Et cette année, les Maldives annoncé elle a choisi le drone de combat TB2 de Bayraktar pour patrouiller la zone économique exclusive de la nation insulaire. Le système aérien sans pilote a pris de l'importance grâce à son utilisation par l'Ukraine dans la guerre contre la Russie, qui a lancé une invasion à grande échelle de son voisin en février 2022.

L'Indonésie a annoncé en janvier son intention d'en acheter 45 Missiles antinavires Atmaca de la Turquie. Le TCG Kinaliada est armé de cette arme, ce qui signifie que les responsables de la défense des pays hôtes pourraient avoir l'occasion de voir le missile en personne.

Et en mars, la Malaisie a dévoilé son intention d’acquérir des corvettes de classe Ada pour son programme Littoral Mission Ship Batch 2. Le TCG Kinaliada, quant à lui, est le quatrième navire de la classe Ada, le premier type de plate-forme navale de combat conçue et construite en Turquie.

Mais si la Turquie veut obtenir un plus grand espace oriental pied, a déclaré Kurç, elle devrait envisager de s'engager avec la Corée du Sud, qui est devenue un leader dans les exportations régionales de défense.

Pourtant, c'est un véritable exercice d'équilibre pour les clients potentiels, a noté Doğan.

« Alors que les pays de la région sont économiquement nourris par la Chine, ils tentent de repousser les défis sécuritaires posés par l’agression chinoise sous le parapluie sécuritaire des États-Unis », a-t-elle déclaré.
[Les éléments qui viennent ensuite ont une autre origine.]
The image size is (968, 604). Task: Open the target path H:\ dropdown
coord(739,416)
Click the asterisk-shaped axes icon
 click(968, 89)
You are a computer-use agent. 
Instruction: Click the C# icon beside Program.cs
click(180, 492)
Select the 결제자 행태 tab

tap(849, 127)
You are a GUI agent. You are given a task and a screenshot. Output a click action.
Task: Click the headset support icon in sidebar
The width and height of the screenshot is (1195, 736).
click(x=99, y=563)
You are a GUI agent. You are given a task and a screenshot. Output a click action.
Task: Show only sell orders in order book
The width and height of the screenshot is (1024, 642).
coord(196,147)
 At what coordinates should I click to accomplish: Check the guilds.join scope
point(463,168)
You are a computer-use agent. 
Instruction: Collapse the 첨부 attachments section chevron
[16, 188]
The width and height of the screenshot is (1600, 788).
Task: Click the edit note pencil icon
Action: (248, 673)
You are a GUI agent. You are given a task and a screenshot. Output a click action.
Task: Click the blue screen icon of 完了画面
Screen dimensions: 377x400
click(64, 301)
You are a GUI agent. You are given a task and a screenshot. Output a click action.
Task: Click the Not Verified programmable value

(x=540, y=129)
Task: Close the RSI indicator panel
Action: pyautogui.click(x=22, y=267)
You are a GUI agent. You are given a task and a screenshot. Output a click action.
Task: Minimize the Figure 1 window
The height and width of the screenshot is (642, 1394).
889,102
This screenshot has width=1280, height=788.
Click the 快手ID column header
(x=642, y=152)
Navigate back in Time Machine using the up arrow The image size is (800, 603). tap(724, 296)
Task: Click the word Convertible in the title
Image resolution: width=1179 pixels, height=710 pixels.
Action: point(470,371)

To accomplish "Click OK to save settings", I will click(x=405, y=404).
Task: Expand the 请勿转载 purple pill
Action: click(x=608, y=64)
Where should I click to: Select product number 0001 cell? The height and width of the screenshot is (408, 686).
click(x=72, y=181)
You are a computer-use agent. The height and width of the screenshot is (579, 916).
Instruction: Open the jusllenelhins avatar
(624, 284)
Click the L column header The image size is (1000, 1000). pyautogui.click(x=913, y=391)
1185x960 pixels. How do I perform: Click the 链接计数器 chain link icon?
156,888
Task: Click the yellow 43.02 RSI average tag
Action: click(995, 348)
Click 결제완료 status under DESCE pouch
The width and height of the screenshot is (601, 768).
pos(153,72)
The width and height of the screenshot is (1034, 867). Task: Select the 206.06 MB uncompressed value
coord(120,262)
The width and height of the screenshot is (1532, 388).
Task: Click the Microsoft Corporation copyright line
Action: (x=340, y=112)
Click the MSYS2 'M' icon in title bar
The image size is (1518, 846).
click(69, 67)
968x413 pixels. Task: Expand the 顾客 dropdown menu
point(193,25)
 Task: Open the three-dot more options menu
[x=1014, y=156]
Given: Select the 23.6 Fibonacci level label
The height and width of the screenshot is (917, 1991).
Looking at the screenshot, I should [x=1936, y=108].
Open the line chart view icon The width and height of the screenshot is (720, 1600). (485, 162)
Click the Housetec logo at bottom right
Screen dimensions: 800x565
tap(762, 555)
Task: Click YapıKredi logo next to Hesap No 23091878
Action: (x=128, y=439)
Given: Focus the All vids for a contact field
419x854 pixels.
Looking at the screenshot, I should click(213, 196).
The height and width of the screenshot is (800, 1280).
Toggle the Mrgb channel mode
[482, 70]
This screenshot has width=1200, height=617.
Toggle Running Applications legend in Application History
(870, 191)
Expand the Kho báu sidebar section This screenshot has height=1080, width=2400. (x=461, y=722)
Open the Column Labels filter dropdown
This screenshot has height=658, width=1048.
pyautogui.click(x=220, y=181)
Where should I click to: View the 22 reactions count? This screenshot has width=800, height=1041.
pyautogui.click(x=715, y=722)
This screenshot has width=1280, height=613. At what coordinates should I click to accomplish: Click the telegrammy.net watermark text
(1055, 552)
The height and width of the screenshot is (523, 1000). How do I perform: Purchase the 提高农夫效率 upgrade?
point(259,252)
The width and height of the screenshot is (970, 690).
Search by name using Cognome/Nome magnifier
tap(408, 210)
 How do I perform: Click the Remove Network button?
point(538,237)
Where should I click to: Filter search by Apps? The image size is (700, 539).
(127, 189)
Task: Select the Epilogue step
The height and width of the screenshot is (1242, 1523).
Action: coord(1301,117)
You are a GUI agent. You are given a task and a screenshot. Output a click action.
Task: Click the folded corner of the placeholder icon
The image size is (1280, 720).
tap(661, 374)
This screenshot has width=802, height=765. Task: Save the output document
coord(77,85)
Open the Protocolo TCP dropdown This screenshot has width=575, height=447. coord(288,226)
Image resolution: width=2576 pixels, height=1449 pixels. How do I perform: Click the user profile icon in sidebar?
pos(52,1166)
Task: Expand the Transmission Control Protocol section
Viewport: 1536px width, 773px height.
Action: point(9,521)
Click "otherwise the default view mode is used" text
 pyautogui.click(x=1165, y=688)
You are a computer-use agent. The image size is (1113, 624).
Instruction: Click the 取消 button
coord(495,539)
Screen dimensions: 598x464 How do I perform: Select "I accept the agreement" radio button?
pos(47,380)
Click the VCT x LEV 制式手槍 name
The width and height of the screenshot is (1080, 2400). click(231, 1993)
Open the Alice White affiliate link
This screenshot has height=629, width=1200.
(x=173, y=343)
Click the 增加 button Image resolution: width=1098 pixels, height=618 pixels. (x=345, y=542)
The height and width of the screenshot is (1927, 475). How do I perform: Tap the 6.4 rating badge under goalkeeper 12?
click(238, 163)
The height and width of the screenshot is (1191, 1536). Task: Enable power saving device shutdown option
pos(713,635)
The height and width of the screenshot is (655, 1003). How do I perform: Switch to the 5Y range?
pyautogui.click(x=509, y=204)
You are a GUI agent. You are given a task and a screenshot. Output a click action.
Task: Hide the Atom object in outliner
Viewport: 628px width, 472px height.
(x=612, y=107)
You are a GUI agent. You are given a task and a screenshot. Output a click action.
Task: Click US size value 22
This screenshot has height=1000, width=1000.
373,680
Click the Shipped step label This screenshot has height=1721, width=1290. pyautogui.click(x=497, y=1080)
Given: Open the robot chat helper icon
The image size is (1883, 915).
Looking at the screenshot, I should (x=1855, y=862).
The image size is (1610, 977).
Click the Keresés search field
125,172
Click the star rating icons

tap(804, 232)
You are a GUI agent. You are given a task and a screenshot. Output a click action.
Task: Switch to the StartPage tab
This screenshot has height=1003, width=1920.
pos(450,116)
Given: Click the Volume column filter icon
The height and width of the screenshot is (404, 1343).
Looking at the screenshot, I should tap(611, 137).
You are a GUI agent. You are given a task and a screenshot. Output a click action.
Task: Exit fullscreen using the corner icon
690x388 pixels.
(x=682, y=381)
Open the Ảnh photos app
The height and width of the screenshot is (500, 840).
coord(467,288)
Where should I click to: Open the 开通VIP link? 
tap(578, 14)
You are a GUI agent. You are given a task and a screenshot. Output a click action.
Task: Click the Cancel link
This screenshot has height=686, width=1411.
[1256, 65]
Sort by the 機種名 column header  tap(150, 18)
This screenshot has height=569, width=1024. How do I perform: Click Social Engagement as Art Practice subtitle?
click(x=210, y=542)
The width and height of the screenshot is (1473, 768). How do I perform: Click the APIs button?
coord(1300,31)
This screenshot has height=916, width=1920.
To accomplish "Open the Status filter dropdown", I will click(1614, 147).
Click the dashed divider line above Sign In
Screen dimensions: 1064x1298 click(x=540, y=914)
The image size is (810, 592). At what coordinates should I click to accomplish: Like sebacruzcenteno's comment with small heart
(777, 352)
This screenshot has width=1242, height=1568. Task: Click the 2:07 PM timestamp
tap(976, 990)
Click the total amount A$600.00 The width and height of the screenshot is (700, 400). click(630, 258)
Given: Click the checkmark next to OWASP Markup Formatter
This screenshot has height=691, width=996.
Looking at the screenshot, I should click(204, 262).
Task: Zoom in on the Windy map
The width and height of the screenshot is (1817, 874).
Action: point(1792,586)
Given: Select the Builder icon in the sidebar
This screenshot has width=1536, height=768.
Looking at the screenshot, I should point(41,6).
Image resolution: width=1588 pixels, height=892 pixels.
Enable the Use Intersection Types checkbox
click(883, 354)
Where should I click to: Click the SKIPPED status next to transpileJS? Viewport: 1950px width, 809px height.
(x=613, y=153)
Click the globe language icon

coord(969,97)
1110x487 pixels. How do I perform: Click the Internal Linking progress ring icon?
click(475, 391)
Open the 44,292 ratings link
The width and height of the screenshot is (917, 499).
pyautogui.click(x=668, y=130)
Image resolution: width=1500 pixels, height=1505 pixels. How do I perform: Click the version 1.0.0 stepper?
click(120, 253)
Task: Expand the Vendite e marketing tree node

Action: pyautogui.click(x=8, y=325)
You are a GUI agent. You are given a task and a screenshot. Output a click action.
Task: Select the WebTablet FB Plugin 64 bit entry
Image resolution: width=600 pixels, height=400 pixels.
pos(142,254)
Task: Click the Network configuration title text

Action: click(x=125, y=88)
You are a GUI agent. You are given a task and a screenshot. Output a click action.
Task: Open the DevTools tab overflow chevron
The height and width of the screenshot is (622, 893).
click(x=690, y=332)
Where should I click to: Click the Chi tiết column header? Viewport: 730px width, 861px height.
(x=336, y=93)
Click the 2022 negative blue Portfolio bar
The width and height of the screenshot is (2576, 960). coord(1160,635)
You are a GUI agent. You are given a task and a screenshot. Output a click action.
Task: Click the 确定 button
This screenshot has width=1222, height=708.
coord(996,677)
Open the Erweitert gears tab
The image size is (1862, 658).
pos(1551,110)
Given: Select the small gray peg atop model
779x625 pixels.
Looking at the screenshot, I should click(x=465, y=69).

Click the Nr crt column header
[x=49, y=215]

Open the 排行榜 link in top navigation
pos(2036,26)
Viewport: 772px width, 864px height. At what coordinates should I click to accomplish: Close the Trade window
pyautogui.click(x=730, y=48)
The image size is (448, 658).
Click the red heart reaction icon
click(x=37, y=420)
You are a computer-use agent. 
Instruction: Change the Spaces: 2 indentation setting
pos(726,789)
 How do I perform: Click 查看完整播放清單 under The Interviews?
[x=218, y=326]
En mettant en œuvre toutes ces stratégies, ils doivent essayer de ne pas trop se rapprocher des États-Unis et de rendre furieux le dragon [la Chine], tout en faisant attention à ne pas trop se laisser emporter par la valeur ajoutée que la Chine apporte à leur économie et de partir. hors de l’atmosphère protectrice des États-Unis.

« La Turquie se présente comme un terrain d’entente privilégié pour les pays désireux de diversifier leurs interventions dans ce processus pénible », a-t-elle ajouté.

Cem Devrim Yaylali est correspondant en Turquie de Defence News. Il est un passionné de photographie de navires militaires et a une passion pour l'écriture sur les questions navales et de défense. Il est né à Paris, en France, et réside à Istanbul, en Turquie. Il est marié et a un fils.